Brief:
The answer must consist of every line below containing "Image".

Excerpted data:
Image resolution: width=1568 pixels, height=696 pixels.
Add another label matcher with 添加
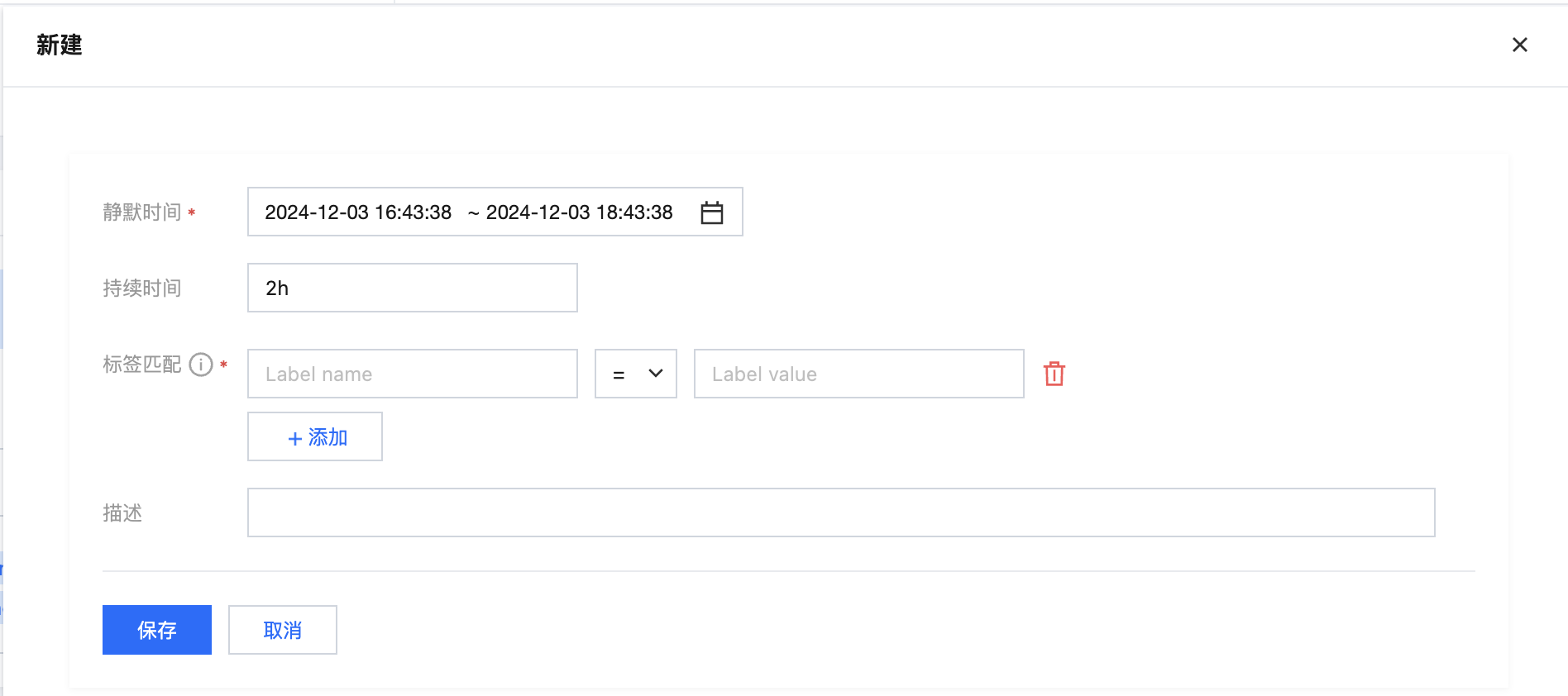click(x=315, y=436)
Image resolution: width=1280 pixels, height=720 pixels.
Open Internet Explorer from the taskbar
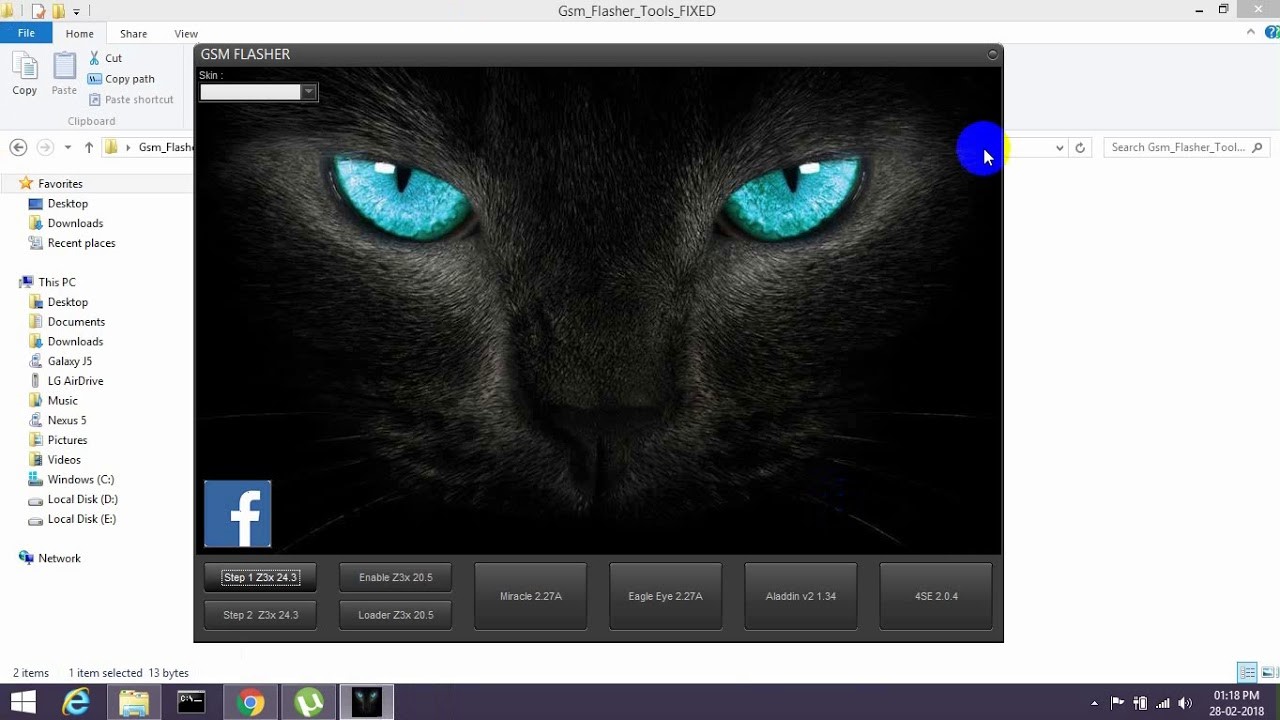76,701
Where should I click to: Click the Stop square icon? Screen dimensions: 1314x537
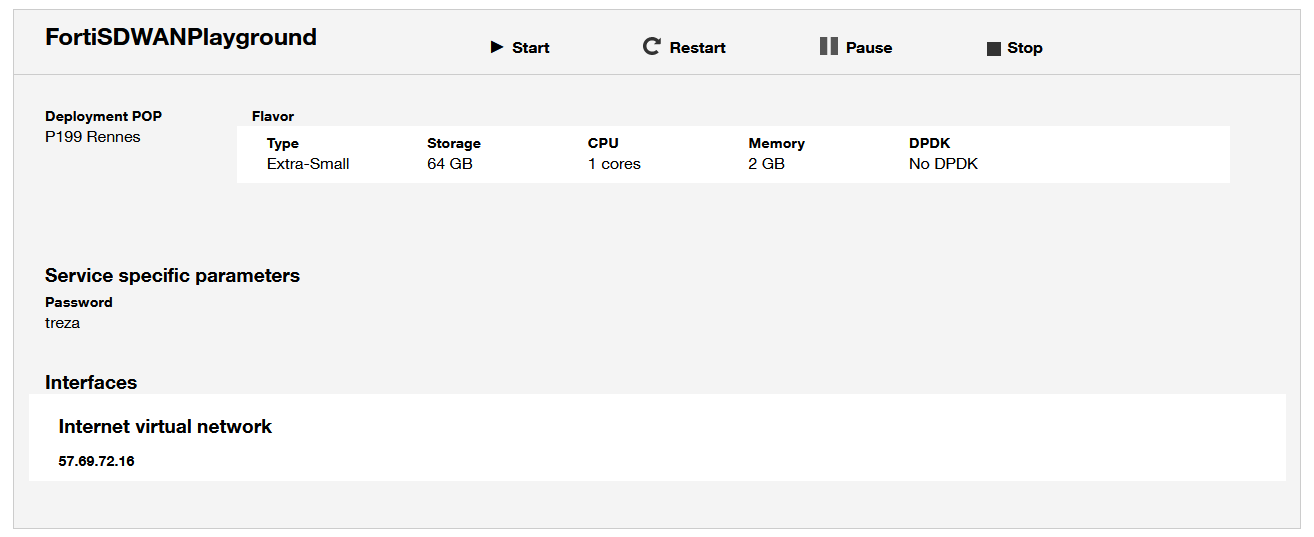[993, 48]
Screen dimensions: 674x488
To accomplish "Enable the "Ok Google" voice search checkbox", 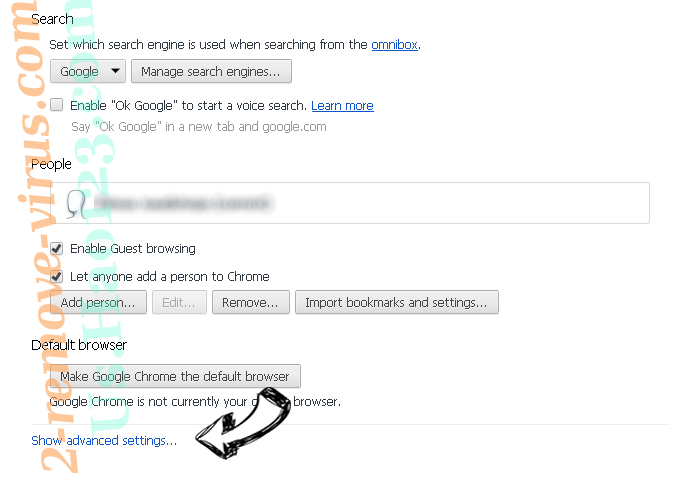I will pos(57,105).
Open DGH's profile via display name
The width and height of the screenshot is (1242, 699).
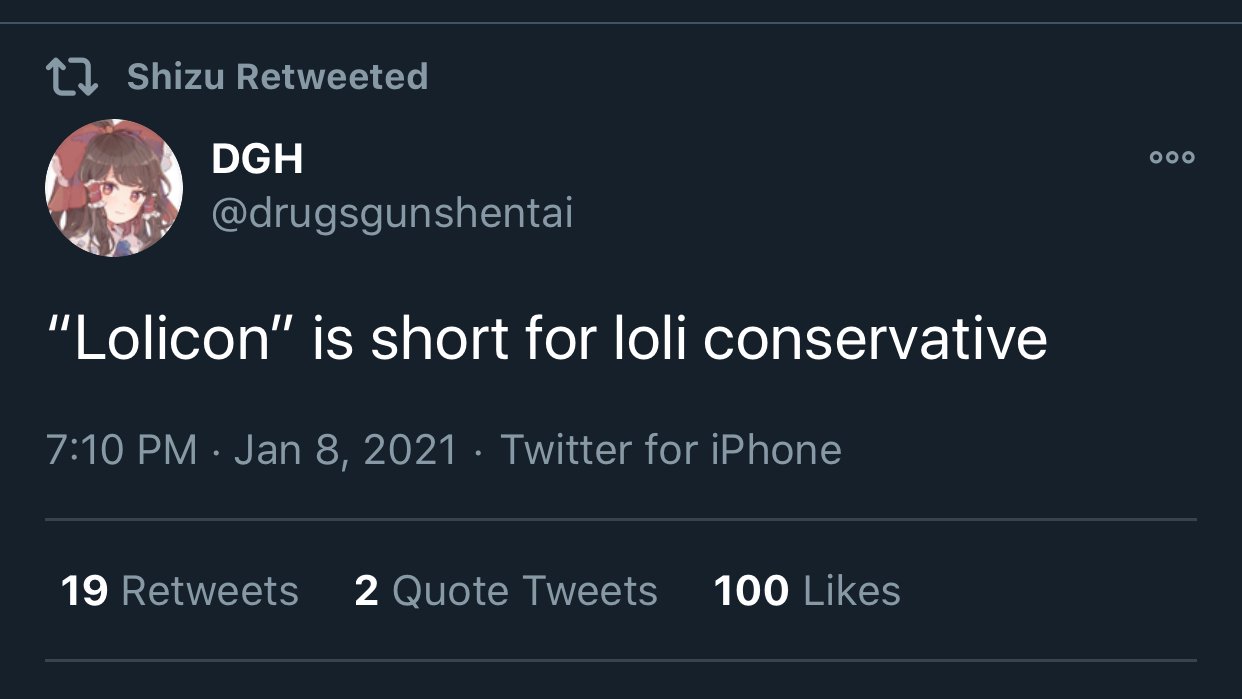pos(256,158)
==
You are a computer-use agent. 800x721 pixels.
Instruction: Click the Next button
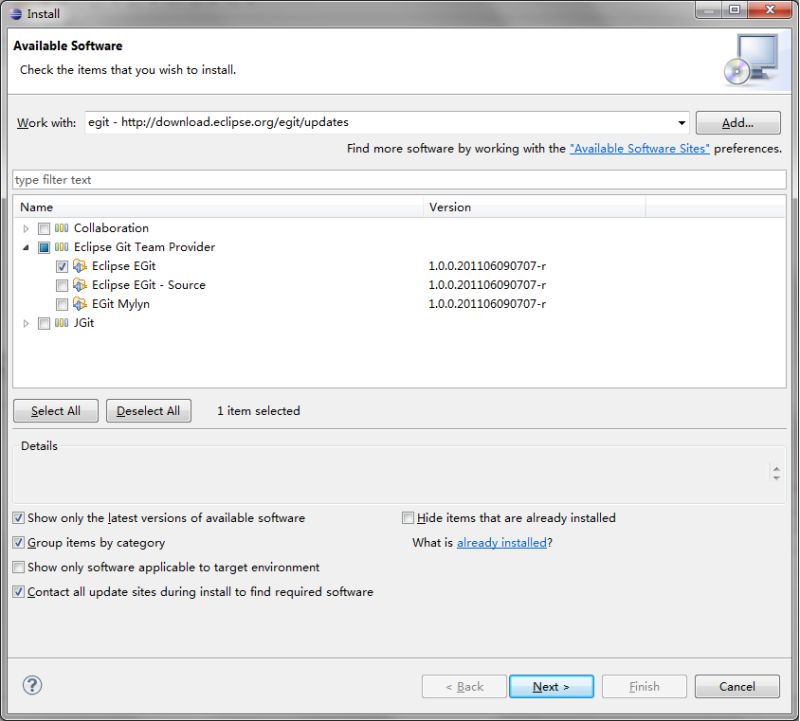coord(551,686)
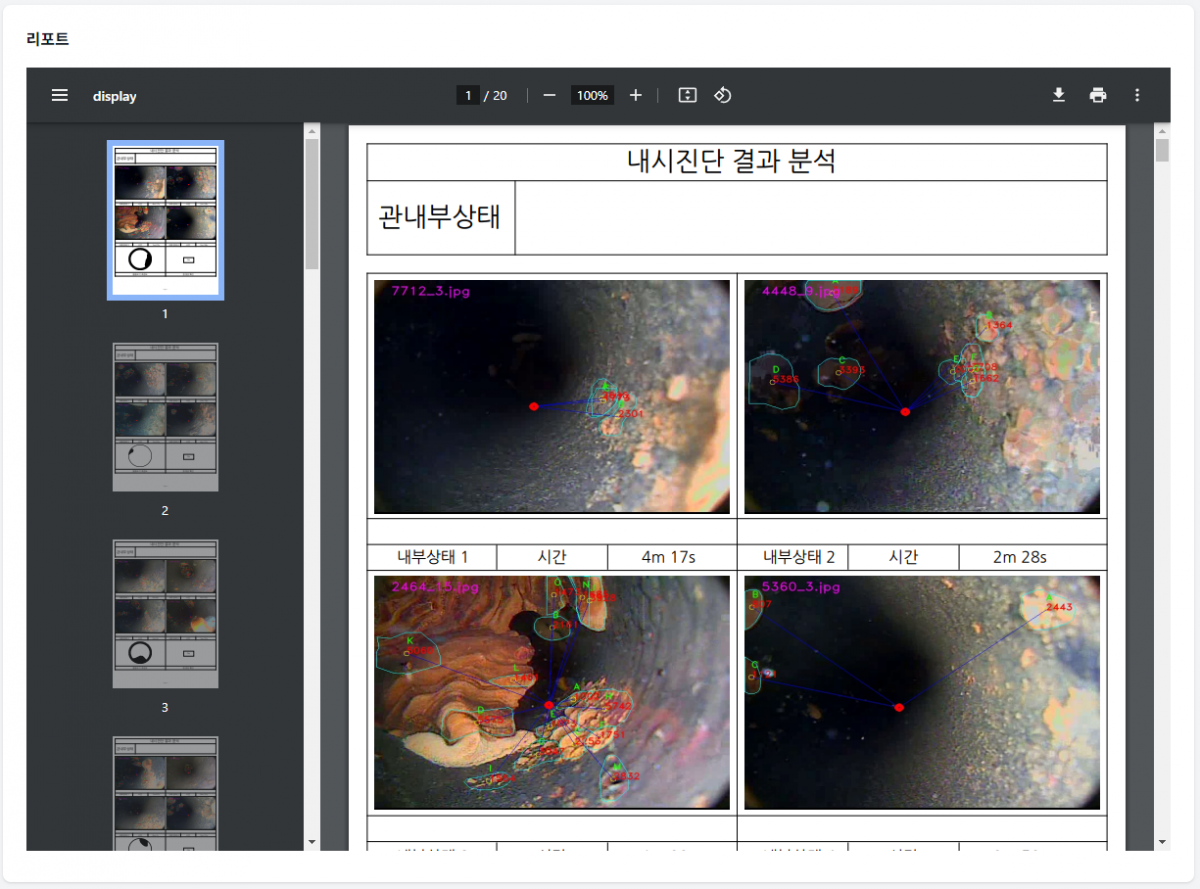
--
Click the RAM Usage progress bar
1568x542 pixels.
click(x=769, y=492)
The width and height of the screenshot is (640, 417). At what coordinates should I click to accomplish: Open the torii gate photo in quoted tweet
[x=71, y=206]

Written answer:
Image resolution: width=1568 pixels, height=696 pixels.
Image resolution: width=1280 pixels, height=720 pixels.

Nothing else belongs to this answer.